• [WHAT IS BEING ASKED]: Starting at the line that contains "Identify the location of chart-title: Crop", copy the rows below word for word through the end of the rows. Leave the pictures out.
[Opening MATERIAL SUPPLIED section]
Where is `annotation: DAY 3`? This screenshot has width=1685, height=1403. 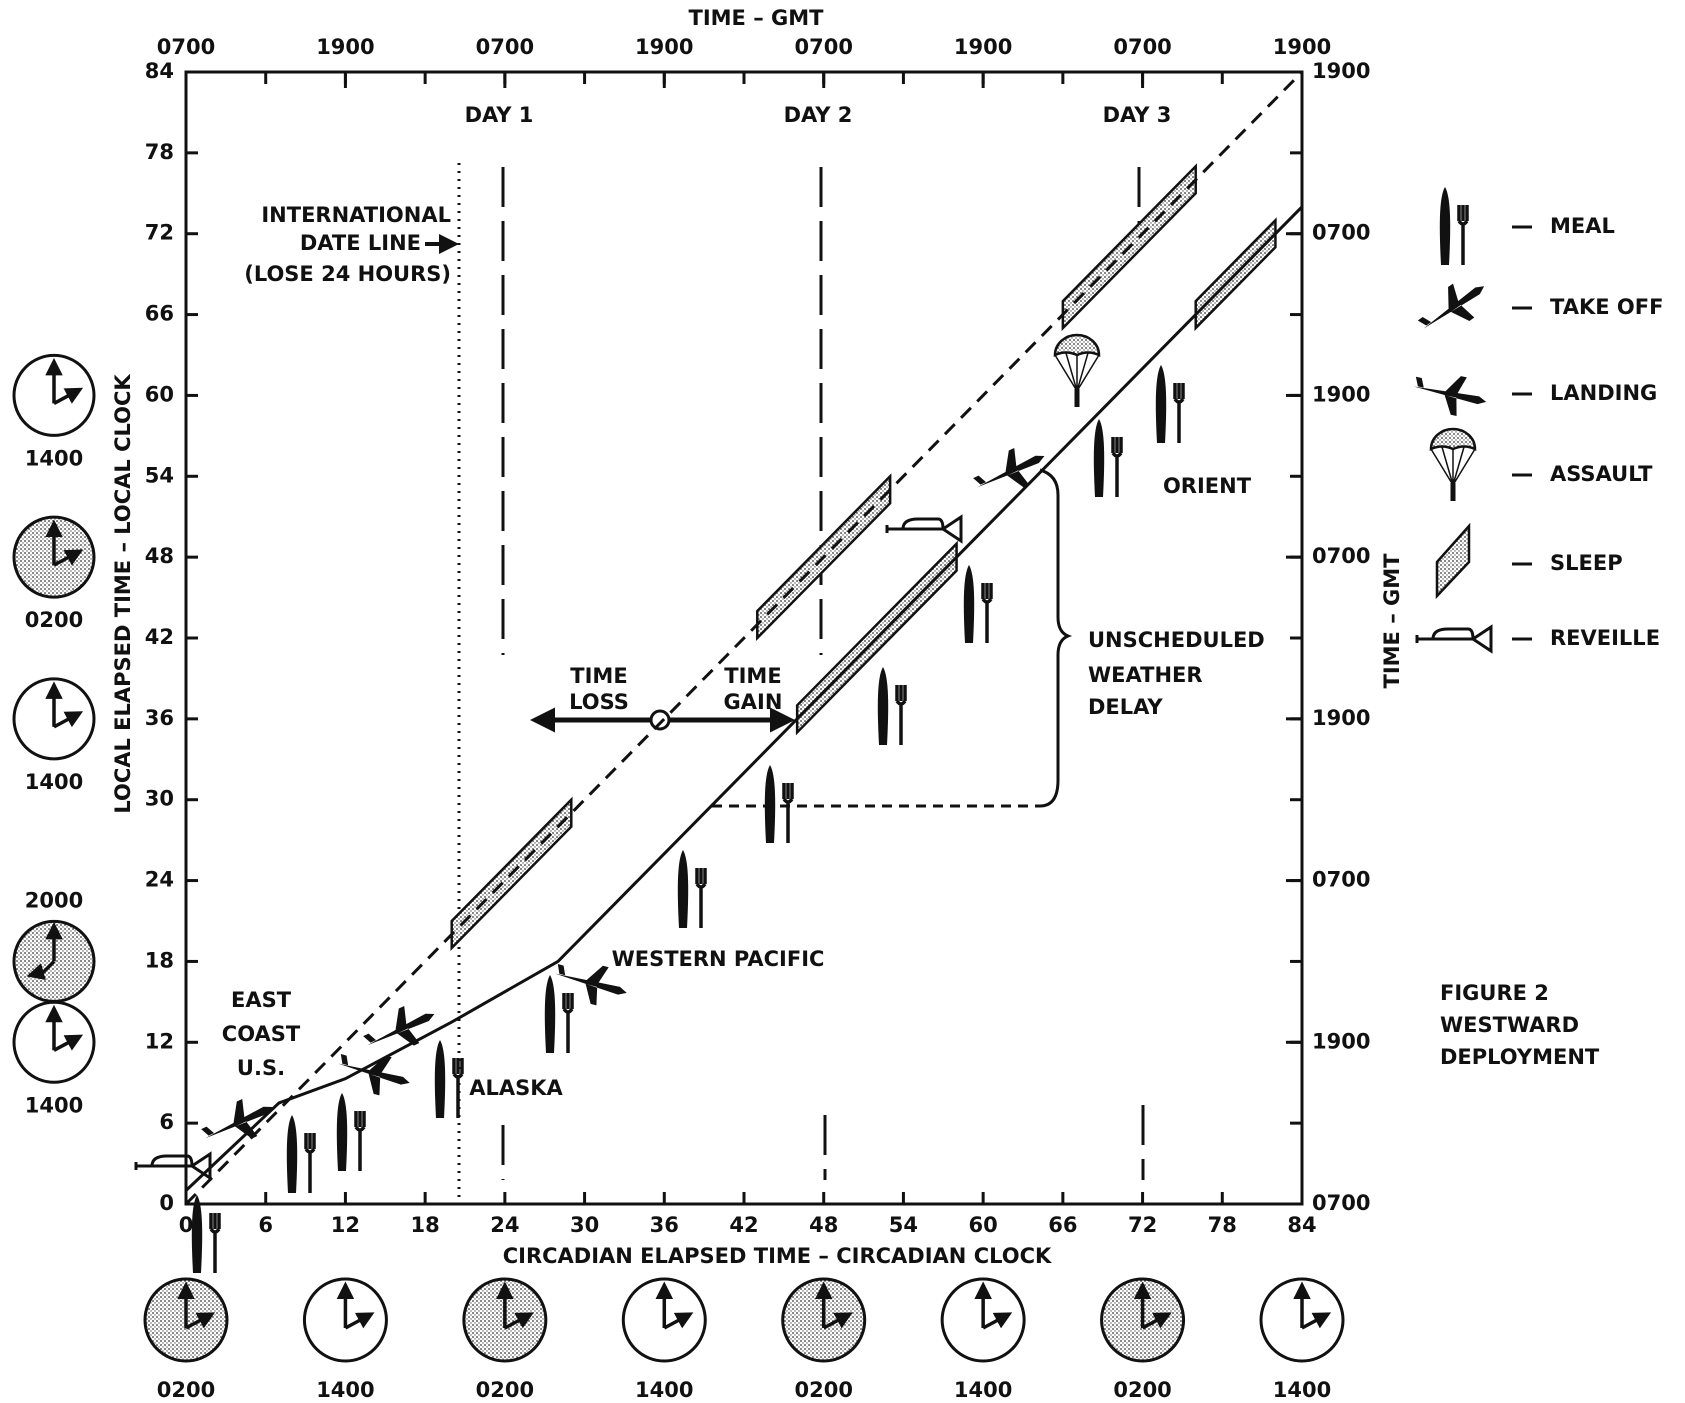 annotation: DAY 3 is located at coordinates (1138, 115).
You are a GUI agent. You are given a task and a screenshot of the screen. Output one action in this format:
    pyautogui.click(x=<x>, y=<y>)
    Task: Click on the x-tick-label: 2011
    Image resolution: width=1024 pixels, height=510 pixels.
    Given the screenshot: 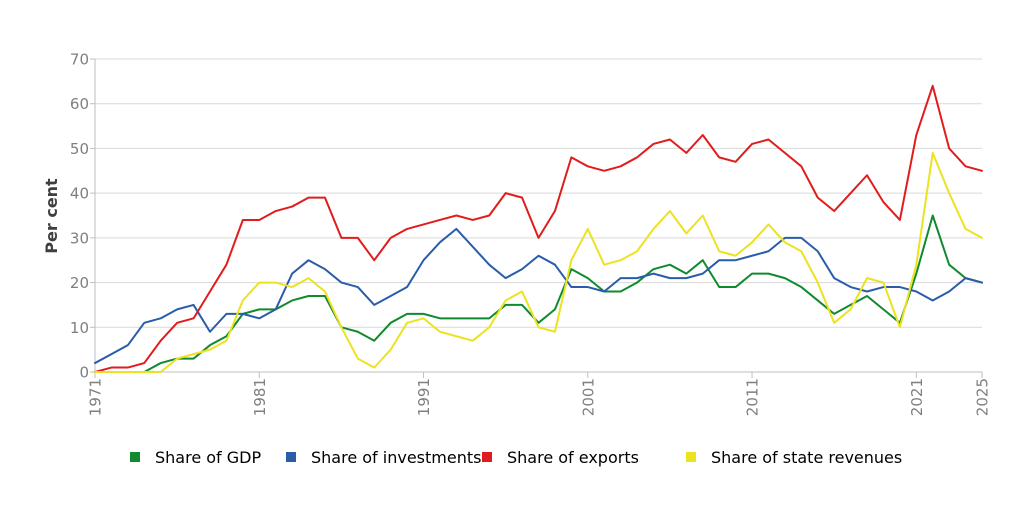 What is the action you would take?
    pyautogui.click(x=753, y=397)
    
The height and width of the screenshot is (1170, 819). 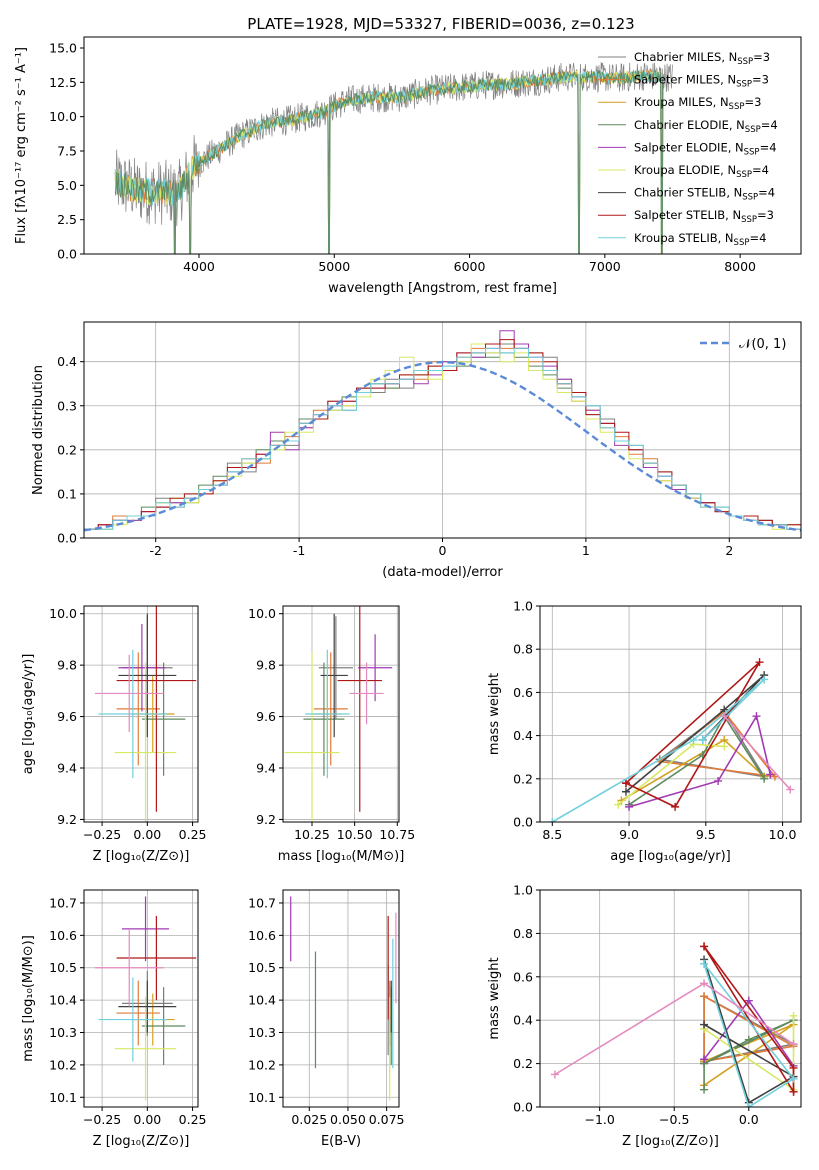 I want to click on plot-area-age_vs_z, so click(x=146, y=714).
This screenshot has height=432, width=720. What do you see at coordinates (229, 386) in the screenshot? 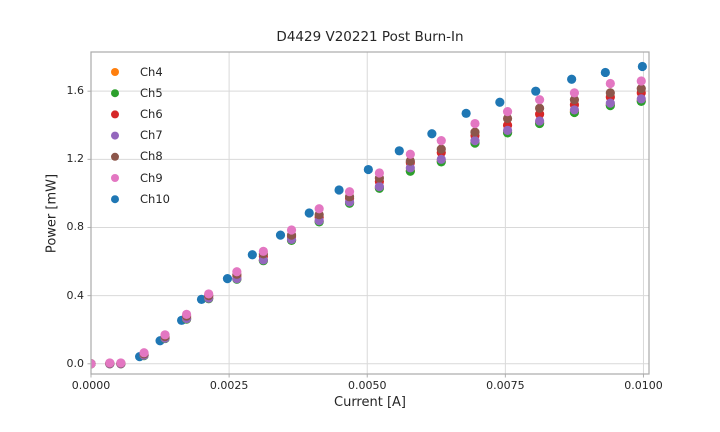
I see `x-tick-label: 0.0025` at bounding box center [229, 386].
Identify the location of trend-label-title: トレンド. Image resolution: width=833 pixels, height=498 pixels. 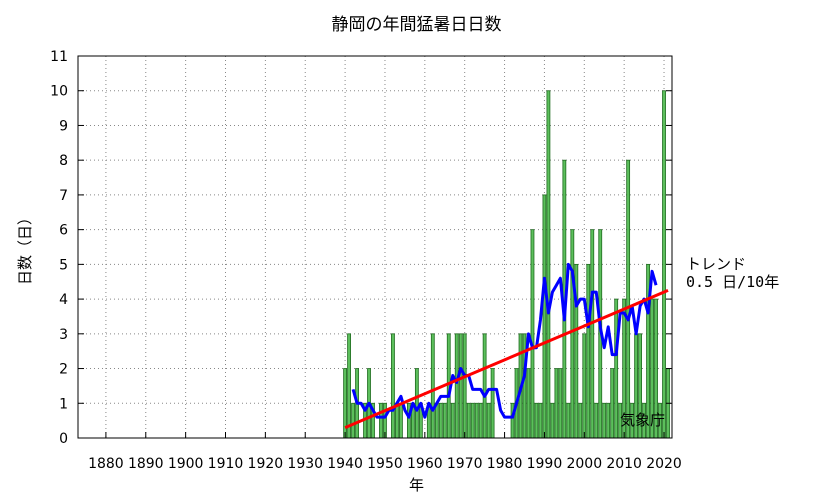
(716, 264).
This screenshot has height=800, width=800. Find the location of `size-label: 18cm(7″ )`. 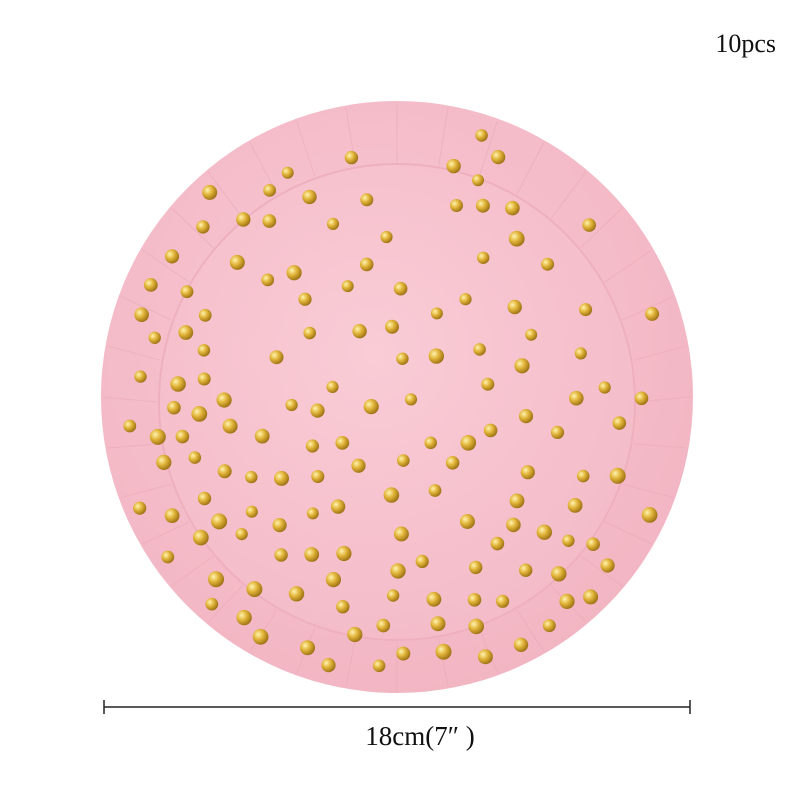

size-label: 18cm(7″ ) is located at coordinates (420, 736).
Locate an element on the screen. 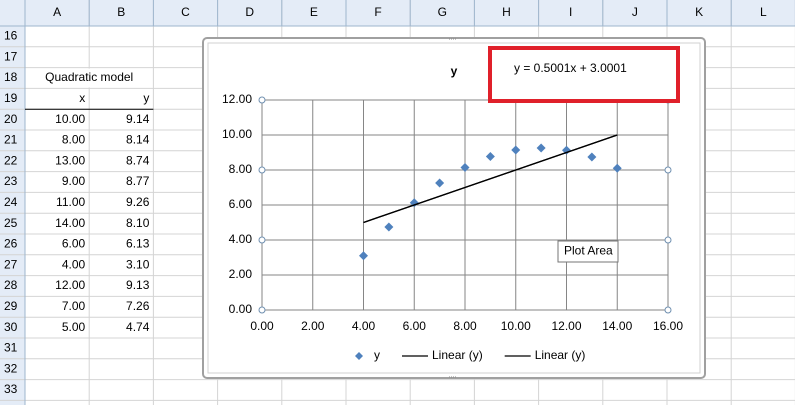  table-cell: 7.26 is located at coordinates (138, 306).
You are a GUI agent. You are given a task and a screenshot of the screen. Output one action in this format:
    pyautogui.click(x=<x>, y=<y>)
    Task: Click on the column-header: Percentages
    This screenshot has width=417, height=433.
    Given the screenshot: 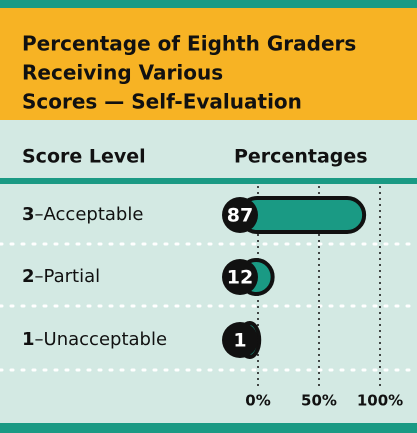 What is the action you would take?
    pyautogui.click(x=301, y=157)
    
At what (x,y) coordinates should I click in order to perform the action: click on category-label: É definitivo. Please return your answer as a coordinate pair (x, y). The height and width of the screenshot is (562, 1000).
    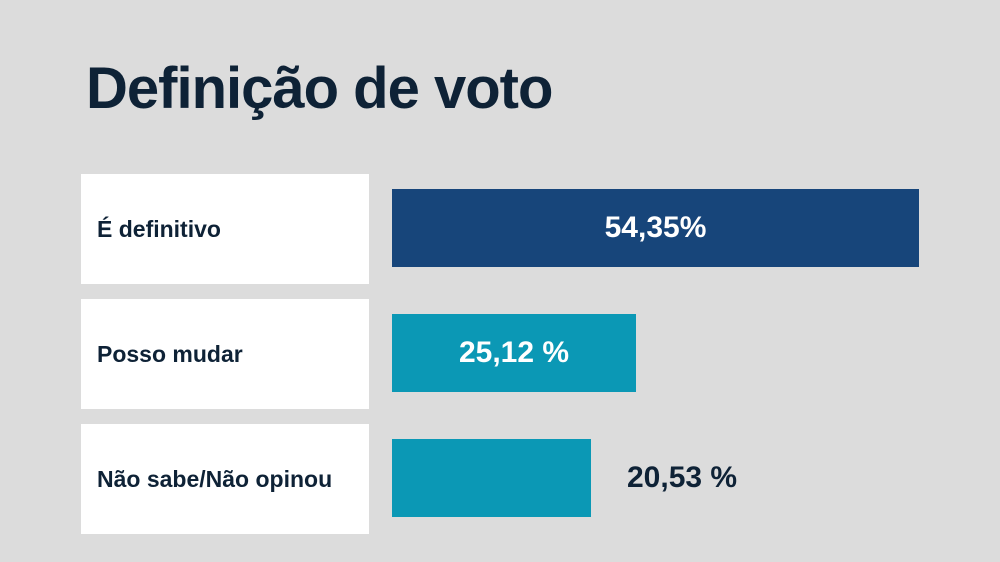
    Looking at the image, I should click on (159, 228).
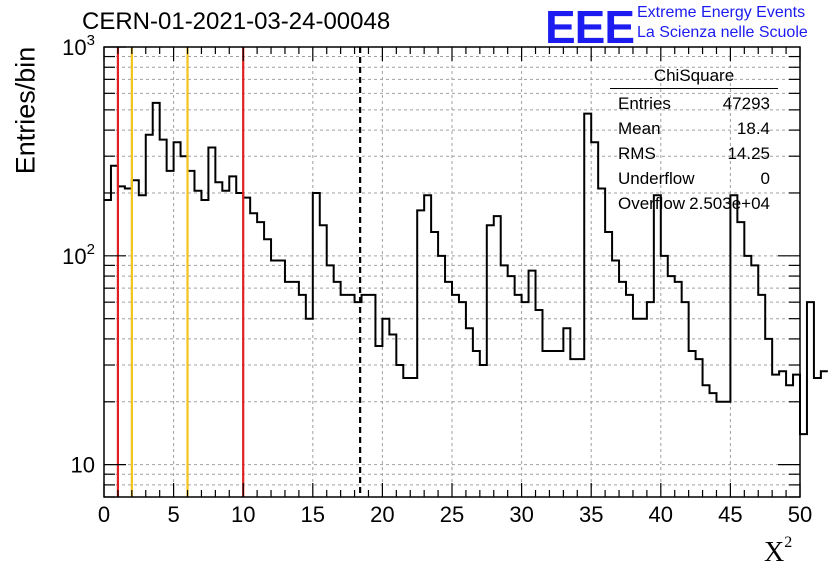 The height and width of the screenshot is (572, 836). What do you see at coordinates (730, 204) in the screenshot?
I see `stats-value: 2.503e+04` at bounding box center [730, 204].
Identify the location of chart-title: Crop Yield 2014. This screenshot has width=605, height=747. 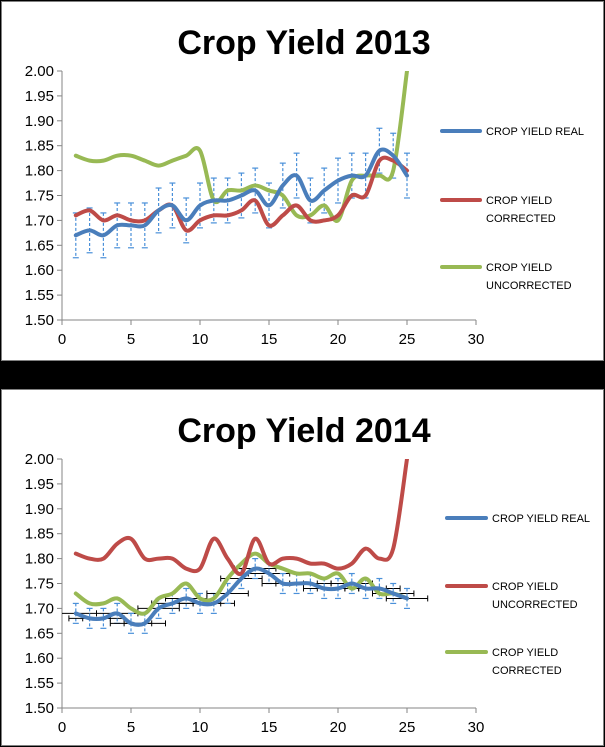
(304, 431).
[Closing MATERIAL SUPPLIED section]
• [TASK RESPONSE]:
Identify the location of chart-title: Crop Yield 2014. This screenshot has width=605, height=747. 
(304, 431).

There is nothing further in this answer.